**Quoted passage**:
Most garden centers sell two main types. A stone fruit cocktail fruit tree carries peach, nectarine, plum, and apricot varieties. They ripen at different times from June through September. An apple version might hold Fuji, Gala, Honeycrisp, and Granny Smith on one trunk. Some nurseries sell citrus types with lemon, lime, and orange grafted together.
Balance the Branch Growth
- Prune strong growers: Some grafted varieties grow faster than others and will shade out weaker branches if you don't cut them back each winter.
- Watch for dominance: Peach and nectarine scions tend to outgrow plum and apricot scions, so trim the vigorous ones to keep all grafts equal in size.
- Annual check: Walk around the tree each spring and compare branch sizes to make sure no single variety has taken over the canopy.
Remove Rootstock Suckers
- Spot the imposters: Suckers grow from below the graft union directly from the rootstock and produce unwanted fruit or no fruit at all.
- Cut them flush: Remove suckers as soon as they appear by cutting them flat against the trunk to prevent regrowth from the same spot.
- Energy drain: Every sucker left in place steals water and nutrients from your grafted varieties, reducing their fruit production.
Give Equal Sunlight Access
- Positioning matters: Plant the tree where all sides receive at least 6 hours of direct sun so no grafted branch sits in permanent shade.
- Open center pruning: Use a vase or open center shape to let light reach interior branches from all grafted varieties equally.

**Recorded information**:
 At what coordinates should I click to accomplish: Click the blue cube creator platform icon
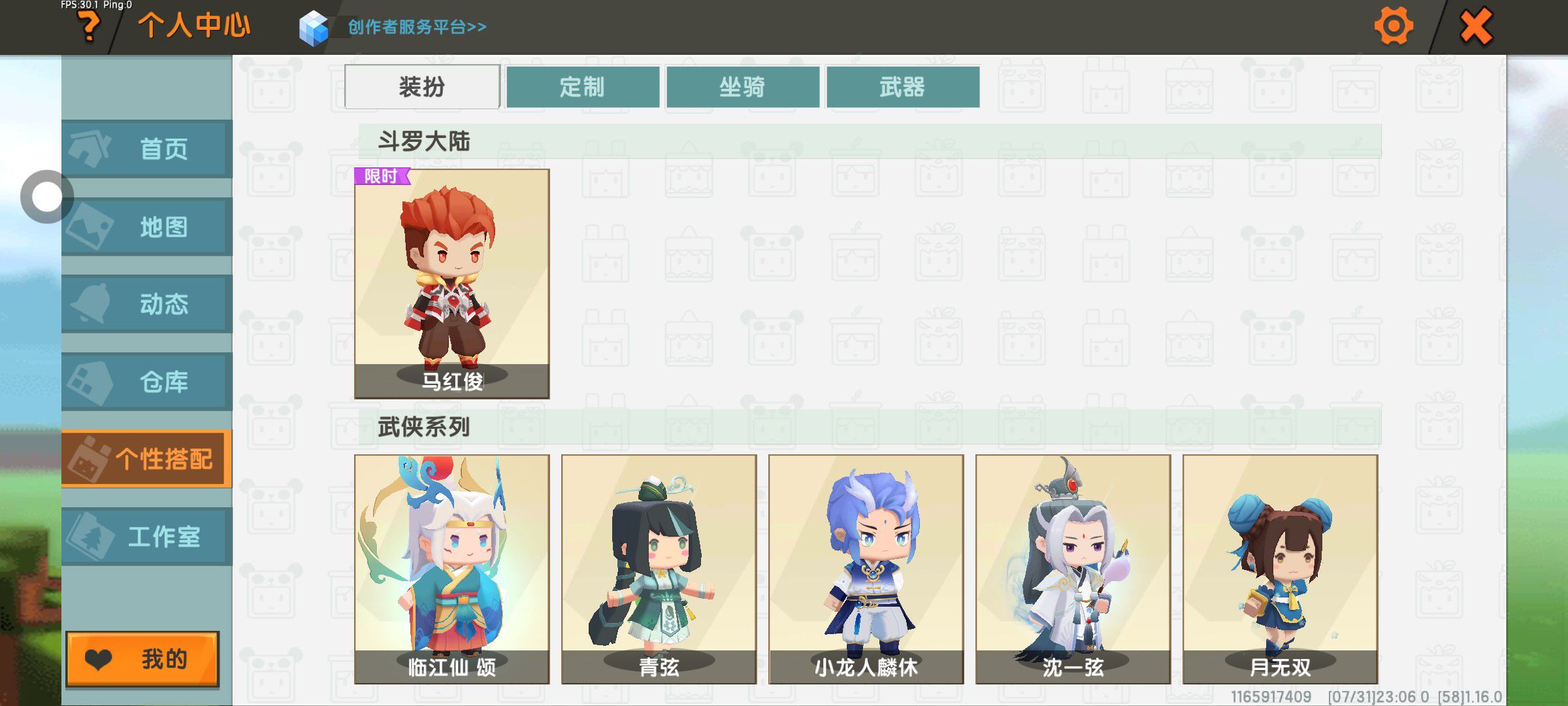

**Requests**:
a) In the text on cocktail fruit trees, which scions tend to outgrow the plum and apricot scions?
b) Name every apple variety that the cocktail fruit tree text says an apple version might carry on one trunk.
c) Pick up the text on cocktail fruit tree care where it stops and keep writing.

**Answer set**:
a) Peach and nectarine scions.

b) Fuji, Gala, Honeycrisp, and Granny Smith.

c)
- Rotate attention: Check that fruit develops on every grafted branch each year as a sign that all varieties get enough light and airflow.
These trees work best if you have limited space and want variety. One tree does the job of five or six separate plantings. You get a different fruit ripening almost every month of the growing season from a single spot in your yard.
When I bought my first cocktail tree, I picked one where every branch had a label with the variety name. That made pruning so much easier. I knew which branches to cut back and which ones to leave alone. Look for labeled trees at your nursery too.
With good balance pruning and sucker removal, your multi-graft tree can produce fruit for 20 years or more. Check each branch every spring to make sure all varieties get equal light and room to grow. You'll enjoy picking different fruits from the same tree all summer long, and your neighbors will want to know your secret.